First though, a couple of unsponsored plugs. I 'phoned my father yesterday (no, that's not the plug) to ask for some advice. As I've mentioned before, in a reversal of generational norms he's my ultimate oracle for all things technical, especially if they involve iPhones and other Apple devices. Anyway, to cut a long story short I came away from the conversation £1.49 poorer but infinitely better off thanks to downloading a little app called AirDisk Pro with which I can move photos and videos (and all manner of other things) to and fro from my PC to my phone to my heart's content. And without wires.
This morning I downloaded the Android equivilent - WiFi File Transfer Pro, spending 89p in the process. I am now liberated from all kind of leads (as well as unreliable PC driver downloads) and can use my computers, devices and phones interchangeably.

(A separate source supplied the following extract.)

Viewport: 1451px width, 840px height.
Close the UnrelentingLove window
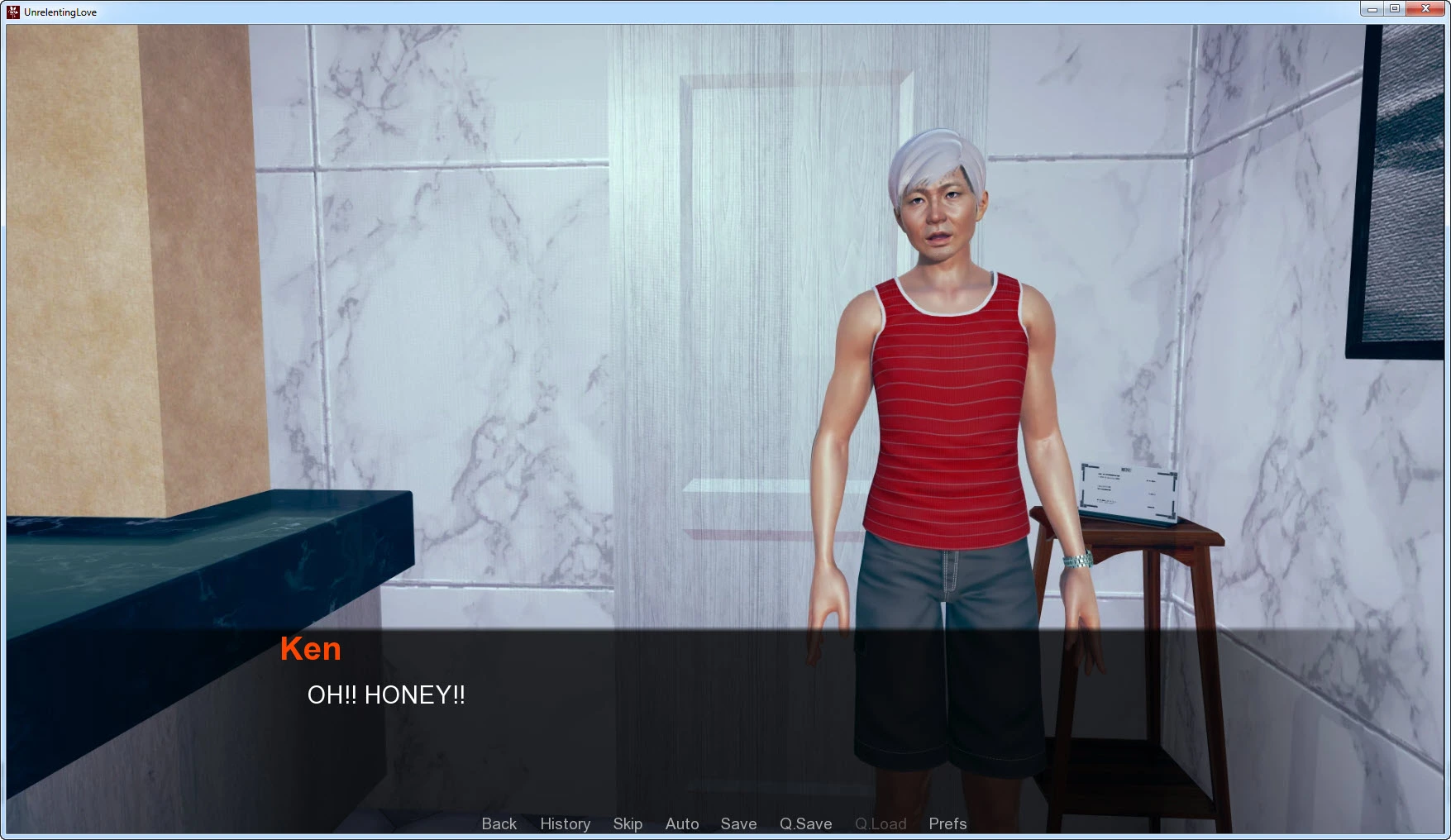(1425, 9)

And talking of 'phones, we've recently been trialling (thanks to Tesco's generosity) the Tesco Mobile Capped tariff. Not that I'm a control freak or anything, but keeping control of my daughter's mobile spending (that's Sally by the way, not Eloise) has been something of a concern since my own brush with the underworld of out-of-allowance data useage.
Three (my own network) provider did send several text messages telling me I was over my monthly allowance but they all arrived at four o'clock in the morning, several hour's after the extortionately-priced upload had occurred. So having been quite painfully bitten I thought we'd take the cautious approach when Sally was after a new phone.

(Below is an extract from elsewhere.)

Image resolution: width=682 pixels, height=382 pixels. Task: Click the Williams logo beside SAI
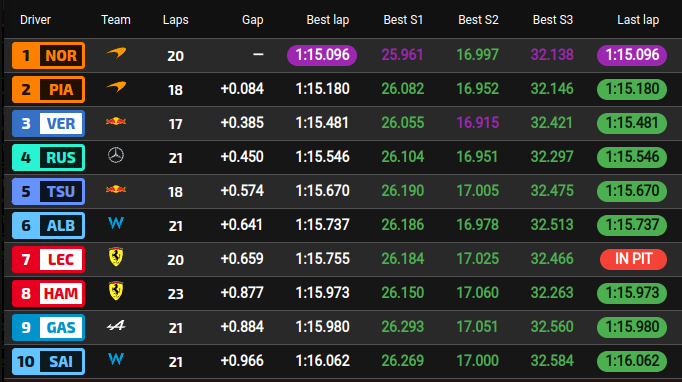tap(116, 359)
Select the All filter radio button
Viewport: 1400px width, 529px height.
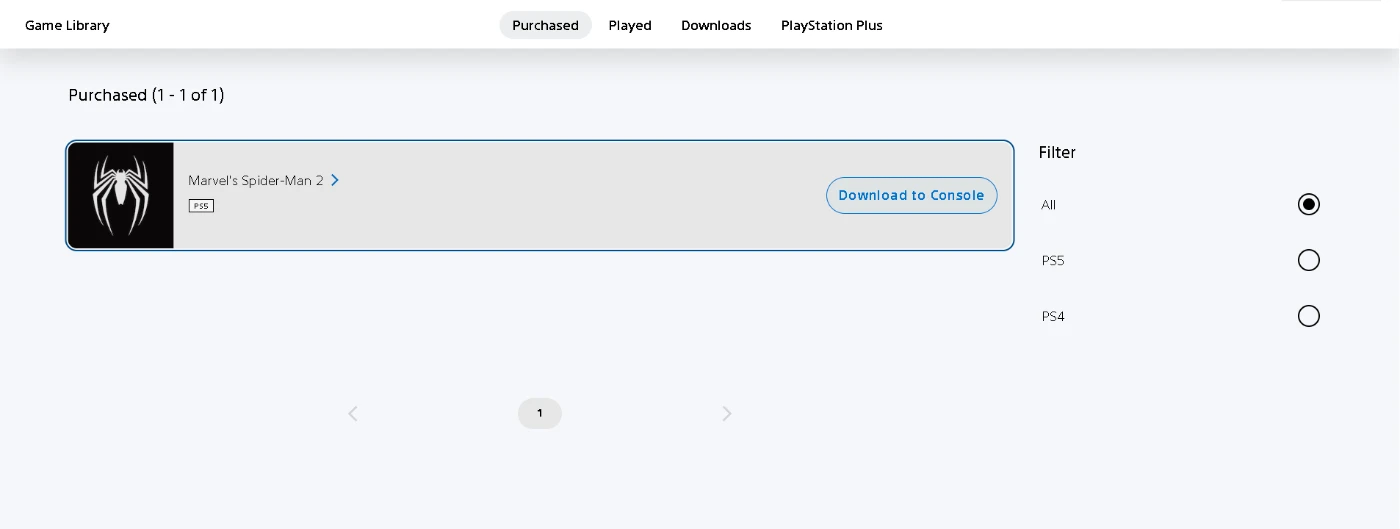coord(1308,205)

The Tesco capped tariff is simple (handy that, in my case) - you choose a phone and allowance package and simply opt to 'cap' it at the checkout. The bundles are varied and flexible and come with a variety of phones at a range of prices. And - importantly - you know how much you're going to spend. In advance. And believe me, that's very reassuring.

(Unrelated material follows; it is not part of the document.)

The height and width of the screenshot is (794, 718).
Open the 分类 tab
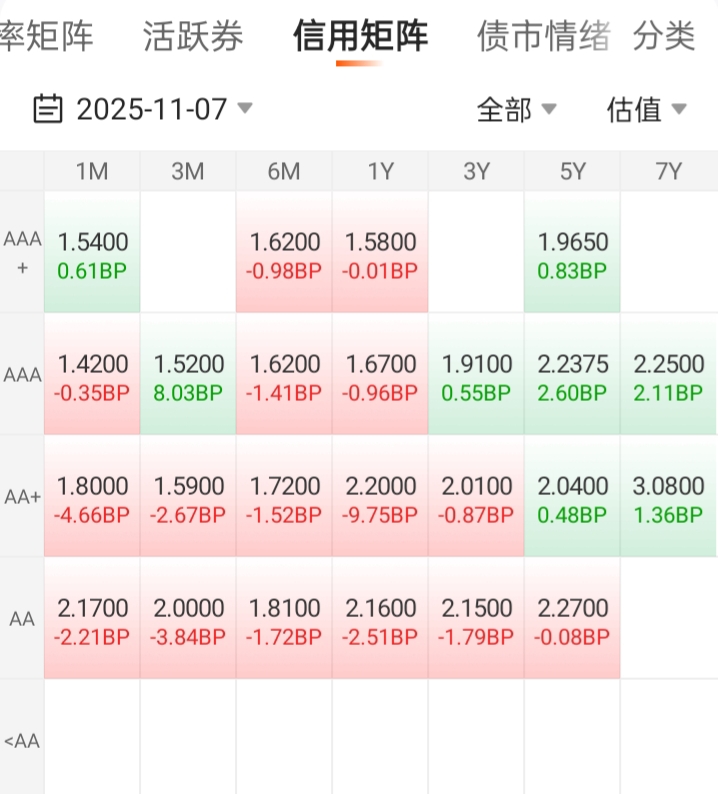click(664, 37)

Reassuring, too, is finding a games console that can genuinely be regarded as an educational tool. The LeaFrog LeapPad is billed as the number one learning tablet for kids aged 3 to 9. That means Charlie's at the lower limit of its range but - as you can see - that doesn't seem to hold him back. I ought to declare at the outset here that I'm not a big fan of gaming and games consoles for kids - we've resisted the lure of all kinds of hand-held consoles until now. But the LeapPad really is different. Yes, you can play (and Charlie does) but it's also an excellent instructional tool. In fact, many (if not all) of the games are highly educational (as well as entertaining) as you can see from Charlie's 'Sponge Bob' spelling race. And, of course, it's just the thing for a wet summer Sunday.
Whatever you're doing today, enjoy it!